Genetic analysis of Candida glabrata shows new genetic
sources of drug tolerance
20 August 2014
The Max F. Perutz Laboratories in Vienna has coordinated a
genetic study of Candida glabrata that has discovered 28 new genes that are partly responsible for the yeast's
tolerance of common drugs.
The working group led by Karl Kuchler at the Max F. Perutz
Laboratories (MFPL) — a research and training centre run jointly
between the University of Vienna and the Medical University of
Vienna at the Vienna Biocenter Campus — coordinated the international
study aimed at researching new tolerance and virulence genes in
Candida labrata. During this process, genetic
methods were used to generate one of the world's three largest
libraries of "knock-out fungi". More than 600 fungus mutations were
created from which a single gene was specifically removed.
Now published in the journal PLoS Pathogens, the molecular
analysis of the Candida glabrata fungus mutations revealed
28 new genes that confer anti-fungal tolerance, especially to the
popular drug Caspofungin. The study, in which the coordinators in
Vienna also collaborated with groups from the Johns Hopkins
University, the Institut Pasteur in Paris, the Fraunhofer Institute
in Stuttgart, Imperial College in London and the Genomics Institute
in Barcelona, also identified new intra-cellular stress sensors and
signal transmitters in Candida glabrata. Removing these
characteristics genetically leads to marked sensitivity to all of
the anti-fungal medications currently used in clinical practice —
"Since genetically removing these virulence factors from a
Candida glabrata patient isolates markedly reduces their
virulence as well as dramatically increases the fungal pathogens'
sensitivity to medications, these signal transmitters are the best
points of attack for the development of new and highly effective
anti-fungal therapies," says Karl Kuchler from the MFPL.
"These findings represent a new milestone in the discovery and
characterisation of Candida glabrata resistance genes,
laying the foundations for the development of new anti-fungal
medications. This means that, in future, it will be possible to
treat the often fatal invasive infections with pathogenic fungi in a
more targeted and efficient manner."
A few dozen types of harmful fungi claim more than 1.5 million
human lives every year. Especially people with a severely weakened
immune system are at particular risk of infections with yeasts of
the Candida species, with invasive infections being fatal in around 40% of
cases. Medications are expensive, and fungi are increasingly
Worldwide, more than €8 billion is spent worldwide on anti-fungal
medications, and the overall costs of treating the conditions caused
by pathogenic fungi exceed hundreds of billions worldwide. The
second-most common Candida fungus harmful to humans,
Candida glabrata,, is a major clinical problem since it has
sophisticated natural tolerance and can demonstrate resistance
triggered by anti-fungal therapy to the most important medications.
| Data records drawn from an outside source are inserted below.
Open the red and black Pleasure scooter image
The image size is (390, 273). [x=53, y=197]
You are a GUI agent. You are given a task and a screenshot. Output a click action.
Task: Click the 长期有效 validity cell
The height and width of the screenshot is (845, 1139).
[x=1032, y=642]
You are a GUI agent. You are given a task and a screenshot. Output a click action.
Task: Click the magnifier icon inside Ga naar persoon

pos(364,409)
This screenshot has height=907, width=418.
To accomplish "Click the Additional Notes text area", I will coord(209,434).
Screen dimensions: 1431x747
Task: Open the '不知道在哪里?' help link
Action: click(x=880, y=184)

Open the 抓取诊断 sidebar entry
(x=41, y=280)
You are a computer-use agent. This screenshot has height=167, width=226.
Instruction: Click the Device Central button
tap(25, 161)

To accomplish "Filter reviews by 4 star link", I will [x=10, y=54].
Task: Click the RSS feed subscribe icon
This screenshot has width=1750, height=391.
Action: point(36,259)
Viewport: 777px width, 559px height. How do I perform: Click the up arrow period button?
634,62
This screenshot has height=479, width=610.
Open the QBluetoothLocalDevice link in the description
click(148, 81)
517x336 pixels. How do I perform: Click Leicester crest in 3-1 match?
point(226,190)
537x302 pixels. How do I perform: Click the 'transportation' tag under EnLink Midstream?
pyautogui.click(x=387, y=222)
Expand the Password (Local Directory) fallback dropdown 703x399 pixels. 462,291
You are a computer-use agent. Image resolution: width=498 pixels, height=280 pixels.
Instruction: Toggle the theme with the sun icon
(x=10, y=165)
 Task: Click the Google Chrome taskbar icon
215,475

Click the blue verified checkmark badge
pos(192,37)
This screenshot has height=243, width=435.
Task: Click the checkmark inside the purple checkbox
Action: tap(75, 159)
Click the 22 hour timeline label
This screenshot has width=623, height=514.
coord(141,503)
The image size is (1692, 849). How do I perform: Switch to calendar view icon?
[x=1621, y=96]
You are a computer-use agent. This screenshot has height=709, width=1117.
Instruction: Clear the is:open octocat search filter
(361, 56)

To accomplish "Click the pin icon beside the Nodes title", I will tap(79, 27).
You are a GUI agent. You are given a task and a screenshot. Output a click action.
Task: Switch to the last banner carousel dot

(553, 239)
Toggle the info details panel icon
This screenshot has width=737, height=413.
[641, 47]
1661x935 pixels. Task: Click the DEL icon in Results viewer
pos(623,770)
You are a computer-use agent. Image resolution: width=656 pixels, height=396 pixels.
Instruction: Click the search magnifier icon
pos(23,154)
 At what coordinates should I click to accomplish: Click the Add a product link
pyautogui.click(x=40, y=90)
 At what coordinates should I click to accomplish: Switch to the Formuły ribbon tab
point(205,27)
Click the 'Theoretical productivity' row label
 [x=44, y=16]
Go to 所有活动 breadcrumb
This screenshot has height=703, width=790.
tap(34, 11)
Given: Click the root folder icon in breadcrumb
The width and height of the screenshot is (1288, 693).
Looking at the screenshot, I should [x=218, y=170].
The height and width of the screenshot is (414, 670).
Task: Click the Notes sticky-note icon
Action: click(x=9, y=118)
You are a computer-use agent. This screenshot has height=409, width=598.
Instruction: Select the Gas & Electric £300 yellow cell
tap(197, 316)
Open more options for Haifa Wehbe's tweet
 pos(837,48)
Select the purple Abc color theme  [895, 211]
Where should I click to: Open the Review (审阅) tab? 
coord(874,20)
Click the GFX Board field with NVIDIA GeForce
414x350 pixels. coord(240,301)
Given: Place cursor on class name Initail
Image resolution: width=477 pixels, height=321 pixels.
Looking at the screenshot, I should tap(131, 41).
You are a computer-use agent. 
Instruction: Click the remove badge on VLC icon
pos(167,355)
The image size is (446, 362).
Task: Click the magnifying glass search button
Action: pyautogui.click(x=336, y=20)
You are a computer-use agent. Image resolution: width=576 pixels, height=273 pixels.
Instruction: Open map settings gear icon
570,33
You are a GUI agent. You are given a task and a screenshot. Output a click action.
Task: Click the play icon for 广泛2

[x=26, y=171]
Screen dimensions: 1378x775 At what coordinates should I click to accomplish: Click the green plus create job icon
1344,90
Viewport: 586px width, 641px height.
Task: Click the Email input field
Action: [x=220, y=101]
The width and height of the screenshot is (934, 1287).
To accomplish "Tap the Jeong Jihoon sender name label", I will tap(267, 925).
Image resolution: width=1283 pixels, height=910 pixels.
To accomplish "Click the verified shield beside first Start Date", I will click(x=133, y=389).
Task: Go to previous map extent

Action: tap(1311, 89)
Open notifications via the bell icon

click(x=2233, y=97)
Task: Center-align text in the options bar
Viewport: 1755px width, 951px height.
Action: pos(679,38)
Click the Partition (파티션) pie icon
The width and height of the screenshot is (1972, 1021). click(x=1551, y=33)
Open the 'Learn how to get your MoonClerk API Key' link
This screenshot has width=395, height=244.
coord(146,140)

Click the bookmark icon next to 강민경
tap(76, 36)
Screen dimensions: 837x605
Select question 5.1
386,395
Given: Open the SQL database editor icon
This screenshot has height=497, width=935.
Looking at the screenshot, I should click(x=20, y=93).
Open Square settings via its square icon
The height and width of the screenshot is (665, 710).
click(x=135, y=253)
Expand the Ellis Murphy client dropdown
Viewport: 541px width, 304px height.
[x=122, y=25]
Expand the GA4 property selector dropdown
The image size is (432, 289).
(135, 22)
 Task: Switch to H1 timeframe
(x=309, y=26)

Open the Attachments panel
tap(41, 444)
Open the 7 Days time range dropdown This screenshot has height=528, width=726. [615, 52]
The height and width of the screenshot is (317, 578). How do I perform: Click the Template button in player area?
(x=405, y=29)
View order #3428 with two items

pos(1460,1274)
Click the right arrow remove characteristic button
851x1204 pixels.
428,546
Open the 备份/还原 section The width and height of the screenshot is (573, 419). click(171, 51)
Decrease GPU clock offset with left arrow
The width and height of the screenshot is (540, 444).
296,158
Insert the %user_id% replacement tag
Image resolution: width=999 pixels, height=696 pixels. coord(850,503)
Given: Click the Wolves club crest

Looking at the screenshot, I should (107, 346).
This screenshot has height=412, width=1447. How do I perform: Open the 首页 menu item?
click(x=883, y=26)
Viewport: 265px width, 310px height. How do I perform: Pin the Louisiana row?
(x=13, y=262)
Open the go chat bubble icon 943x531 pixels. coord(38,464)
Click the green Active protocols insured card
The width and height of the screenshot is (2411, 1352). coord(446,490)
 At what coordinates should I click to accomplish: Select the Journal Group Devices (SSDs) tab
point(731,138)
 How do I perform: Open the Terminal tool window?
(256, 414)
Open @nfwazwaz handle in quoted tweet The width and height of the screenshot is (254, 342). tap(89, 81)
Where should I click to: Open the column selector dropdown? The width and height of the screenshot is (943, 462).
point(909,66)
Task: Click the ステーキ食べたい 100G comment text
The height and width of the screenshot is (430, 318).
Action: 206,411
As a result, infections with Candida glabrata need to be
treated with very expensive drugs such as Caspofungin. Caspofungin
blocks the biogenesis of components of the carbohydrate-rich cell
wall, which is only found in fungi. The treatment of Candida
glabrata, however, is becoming increasingly difficult due to
the fact that anti-fungal resistance is common, the costs of
Caspofungin are very high and because the frequency of infections
with Candida glabrata has increased tremendously.
Schwarzmüller T et al. Systematic Phenotyping of a
Large-Scale Candida glabrata Deletion Collection Reveals Novel
Antifungal Tolerance Genes. PLoS Pathogens 10: e1004211.